— Exercise description —
Copy each line of the records below that has "width" in it.

— Data provided —
---

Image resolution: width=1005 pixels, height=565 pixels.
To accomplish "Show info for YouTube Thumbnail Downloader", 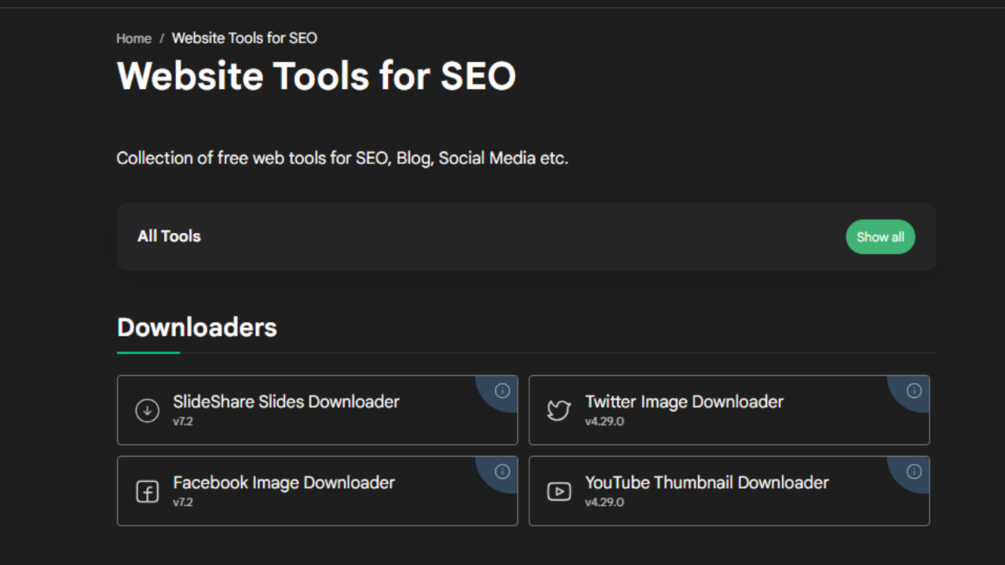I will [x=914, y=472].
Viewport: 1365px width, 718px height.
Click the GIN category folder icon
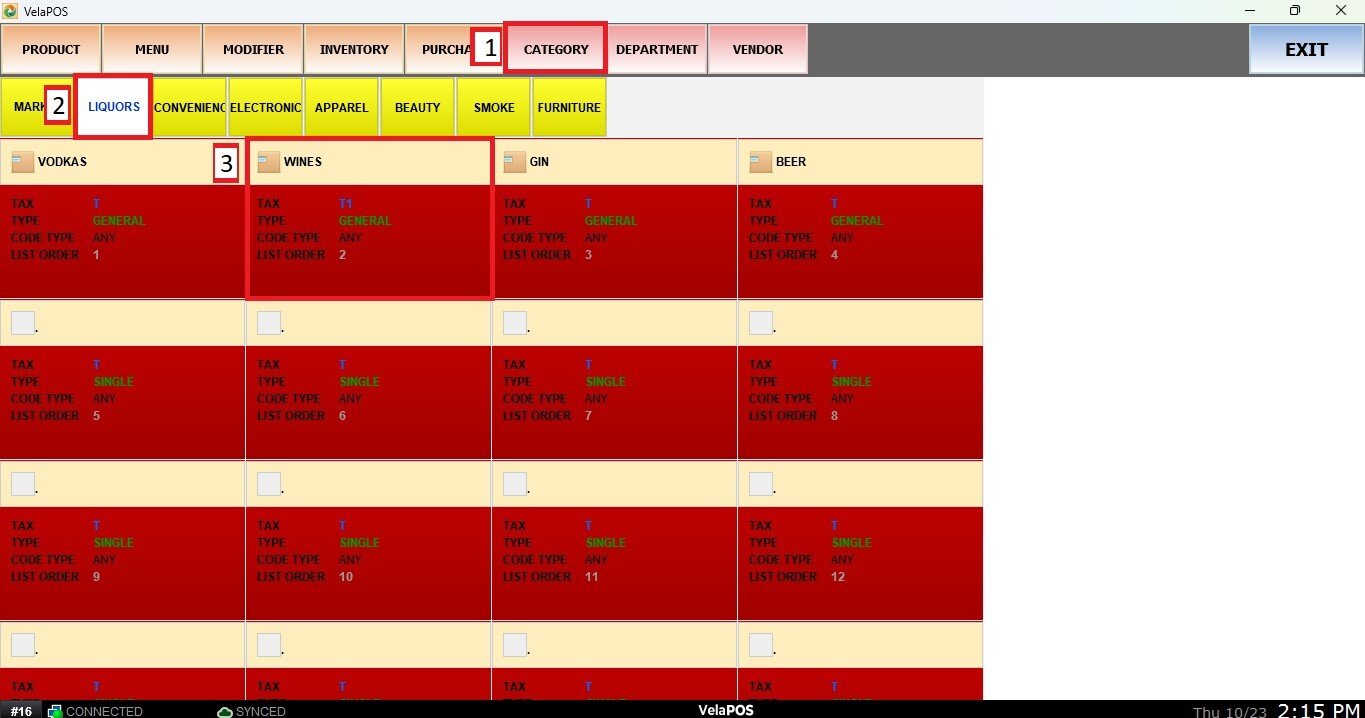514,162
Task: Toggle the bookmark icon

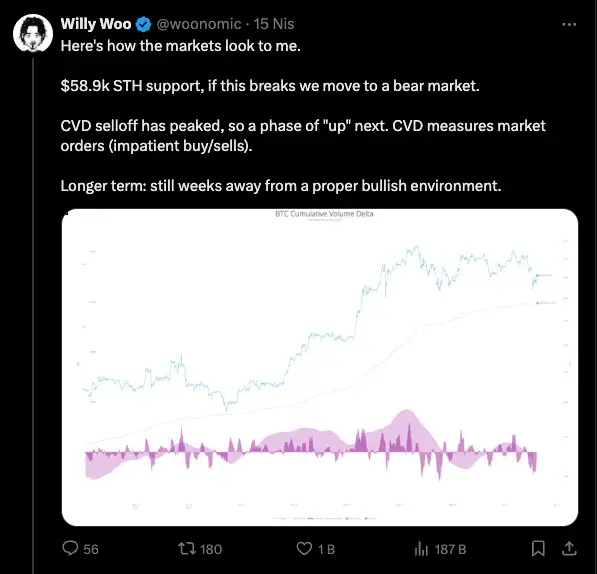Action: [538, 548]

---

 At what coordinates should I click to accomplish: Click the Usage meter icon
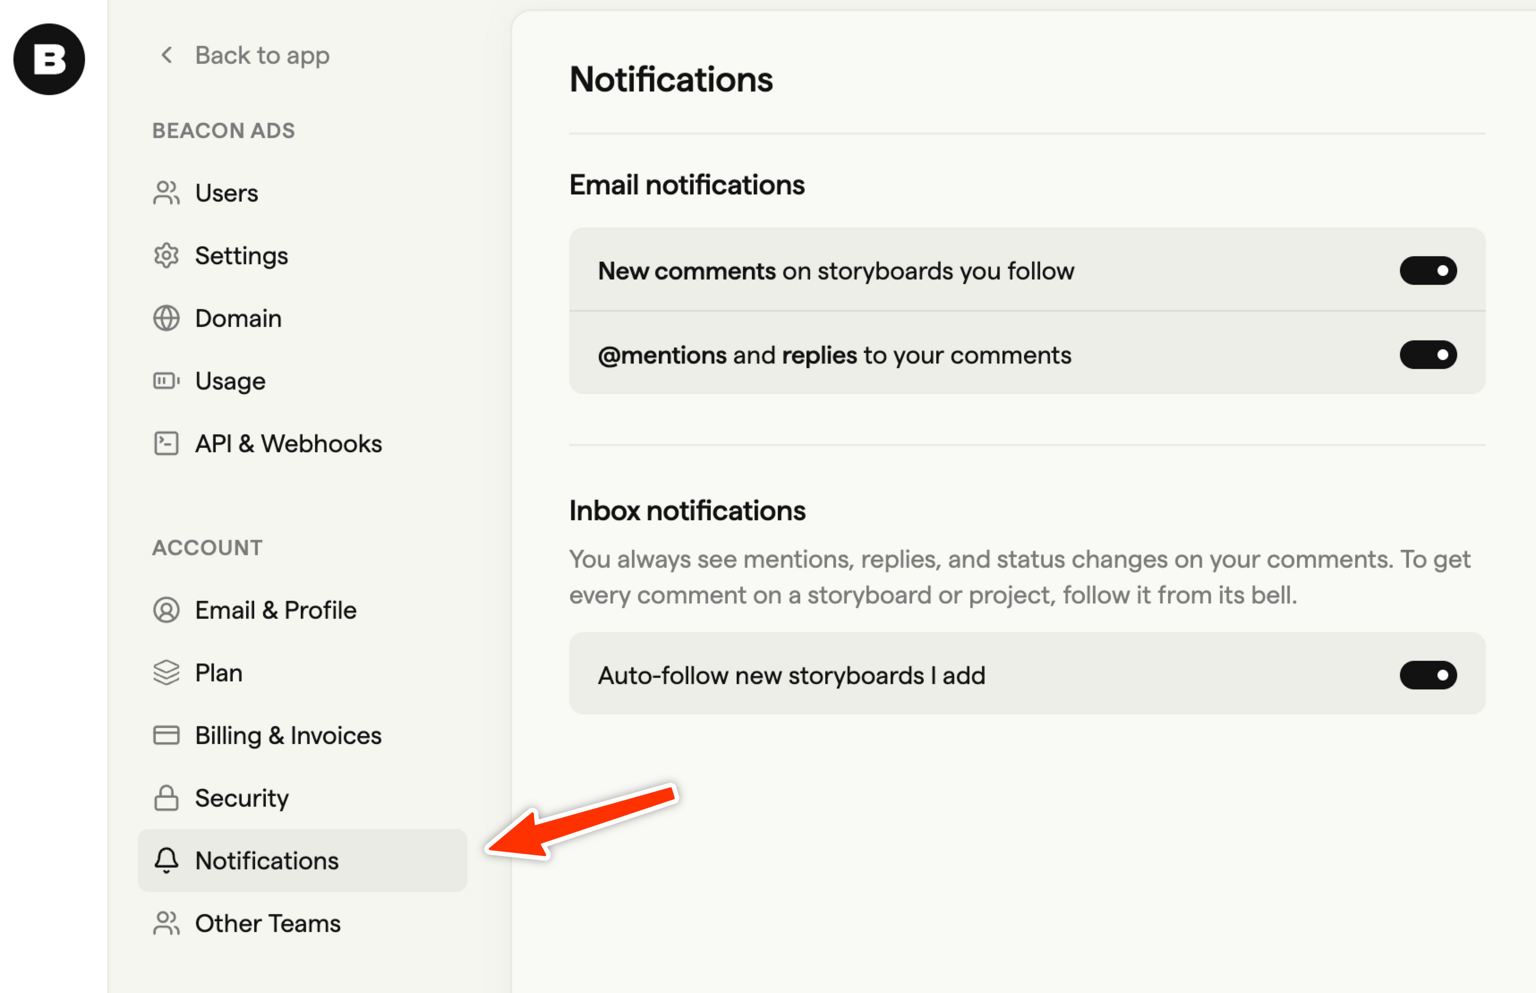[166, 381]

---

— Reply to the exercise —
Image resolution: width=1005 pixels, height=565 pixels.
Viewport: 1365px width, 718px height.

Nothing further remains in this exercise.